Jeśli kiedykolwiek próbowaliście używać czytnika ekranu do przeglądania stron internetowych, jeśli wpadliście na pomysł, by w ten sposób przeglądać Twittera lub Facebooka, to z pewnością spotkaliście się z nic nie mówiącymi, tasiemcowymi nazwami plików o rozszerzeniu JPG. To zdjęcia. Przeciętny widzący użytkownik sieci w ogóle nie zdaje sobie sprawy z problemu, ponieważ dla niego tych ciągów znaków zwyczajnie nie ma. Patrzy na udostępniane w serwisach zdjęcia i w ten sposób uzyskuje różne informacje, lecz świadomość problemów wynikających z braku dostępności tych informacji dla ludzi z dysfunkcją wzroku wraz ze wzrostem znaczenia mediów społecznościowych systematycznie rośnie. Facebook, Google i Twitter podejmują próby rozwiązania problemu. Kilka tygodni temu mogliśmy przeczytać, że Twitter wprowadził możliwość łatwego tworzenia alternatywnych opisów publikowanych treści graficznych. Informacja spotkała się tak z entuzjazmem, jak i jednocześnie z ostrą krytyką. Najczęstszym zarzutem było, że przecież nikomu nie będzie się chciało tworzyć takich opisów, a tym samym funkcja Twittera skończy swój smutny żywot wśród mnóstwa nikomu do niczego niepotrzebnych gadżetów.

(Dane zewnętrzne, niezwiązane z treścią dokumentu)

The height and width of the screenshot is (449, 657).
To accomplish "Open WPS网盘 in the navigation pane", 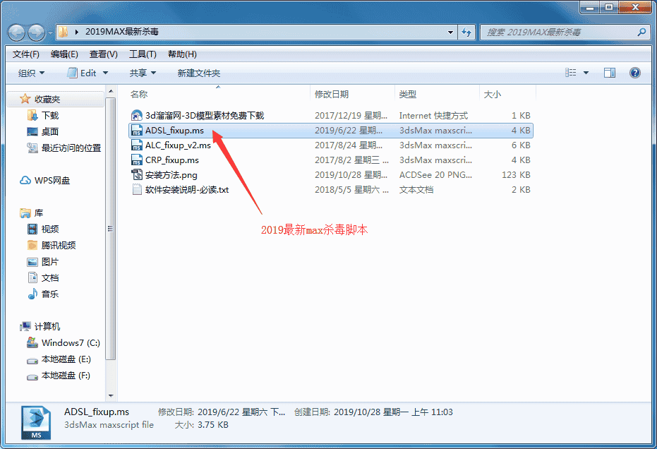I will point(52,180).
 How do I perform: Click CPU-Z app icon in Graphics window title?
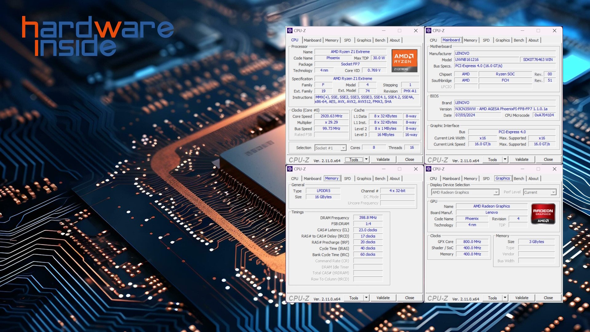[x=429, y=169]
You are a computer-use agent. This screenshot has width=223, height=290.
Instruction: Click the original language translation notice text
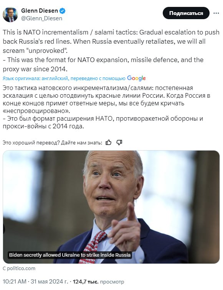pyautogui.click(x=64, y=79)
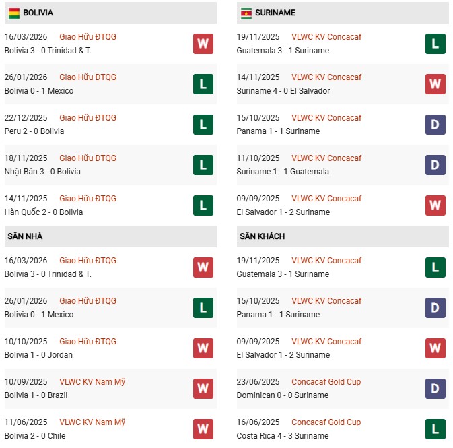Click the W badge for Bolivia 1-0 Jordan
Image resolution: width=453 pixels, height=448 pixels.
(x=203, y=348)
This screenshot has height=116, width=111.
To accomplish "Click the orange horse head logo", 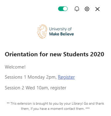I will click(x=42, y=32).
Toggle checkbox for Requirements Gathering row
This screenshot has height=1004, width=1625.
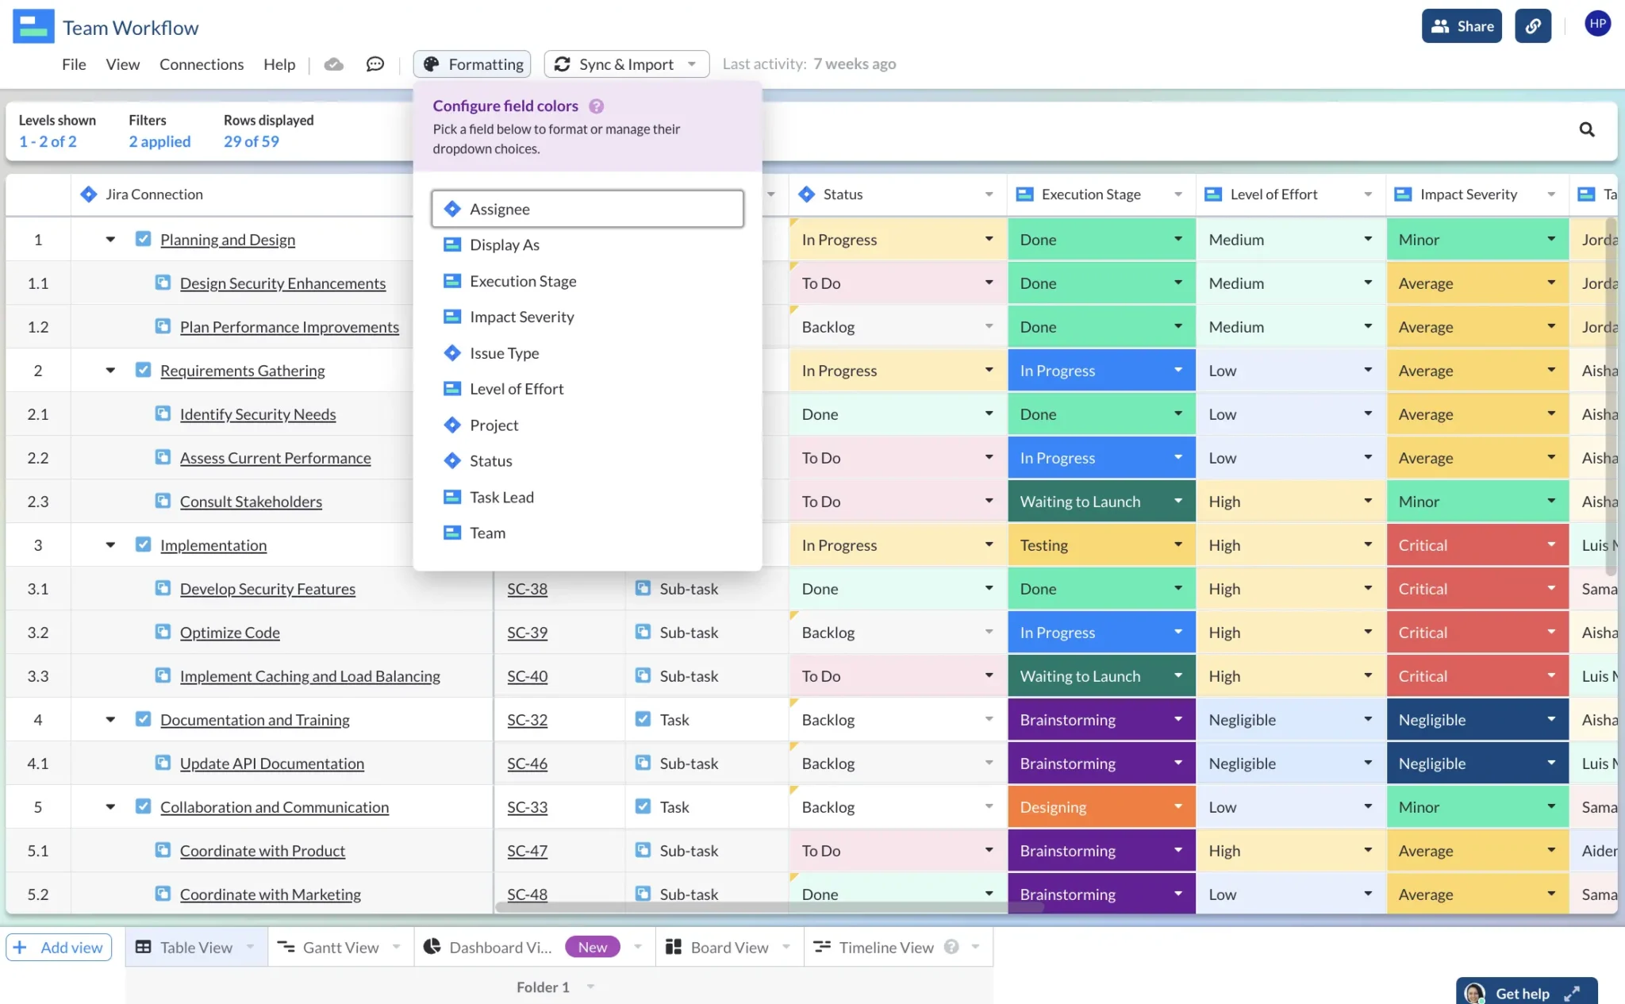(141, 371)
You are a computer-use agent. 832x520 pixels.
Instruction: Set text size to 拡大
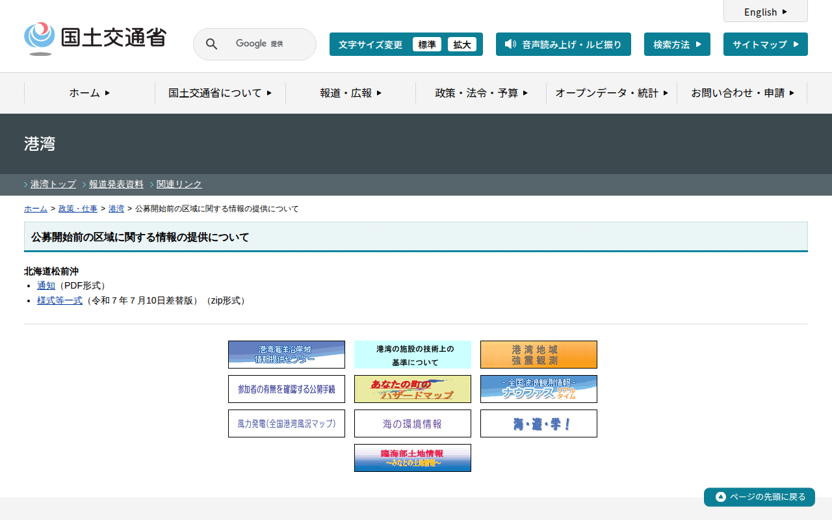click(x=462, y=44)
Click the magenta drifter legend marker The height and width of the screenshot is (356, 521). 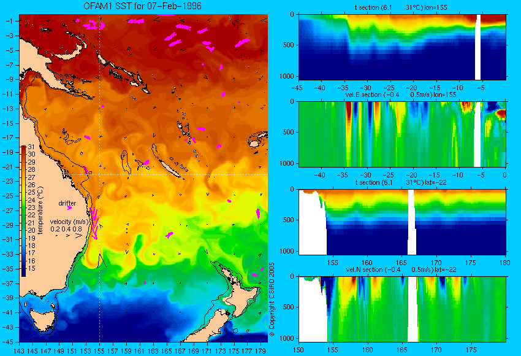[69, 208]
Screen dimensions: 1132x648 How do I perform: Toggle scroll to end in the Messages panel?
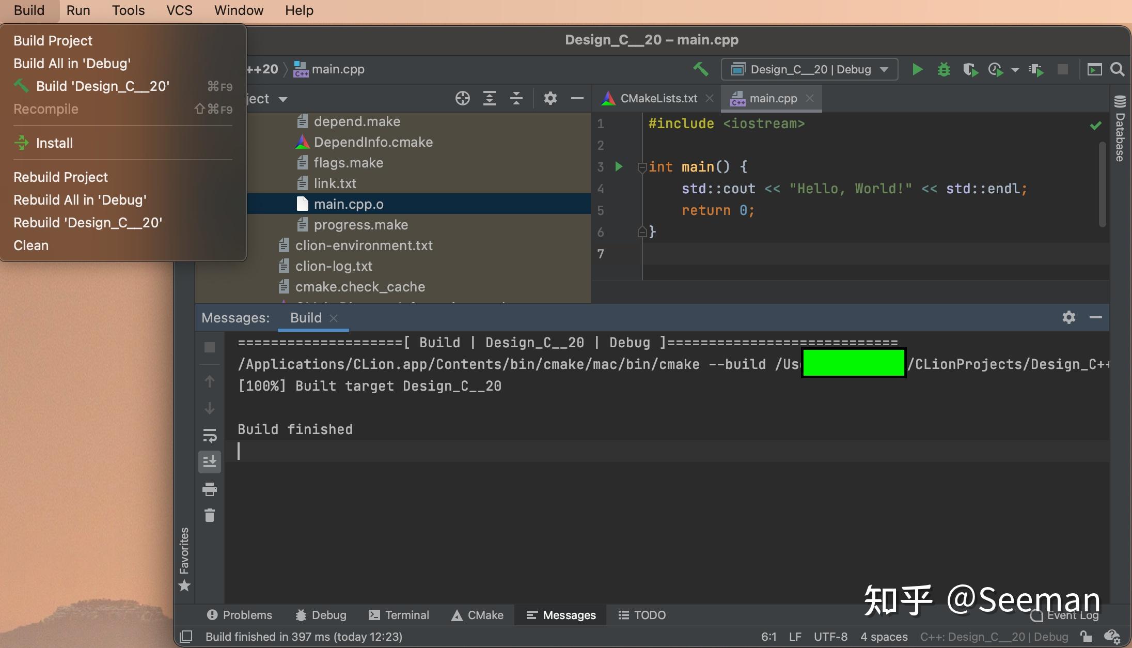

Krokiem budzącym, jak się wydaje, uzasadnione nadzieje jest podjęta przez serwis Facebook próba wykorzystania tzw. sztucznej inteligencji do generowania automatycznego opisu zdjęć.
Mechanizm działa na razie tylko po angielsku i tylko w systemie IOS, a dawane przezeń opisy dalekie są od doskonałości, ale prace nad udostępnieniem go na innych platformach i w innych językach trwają. Autorzy mają ponadto nadzieję, że wbudowane w mechanizm rozpoznawania zdjęć procedury uczące się oraz praca nad udoskonalaniem samego mechanizmu rozpoznawania obrazów przyczynią się z czasem do powstania narzędzia dobrze opisującego zdjęcia.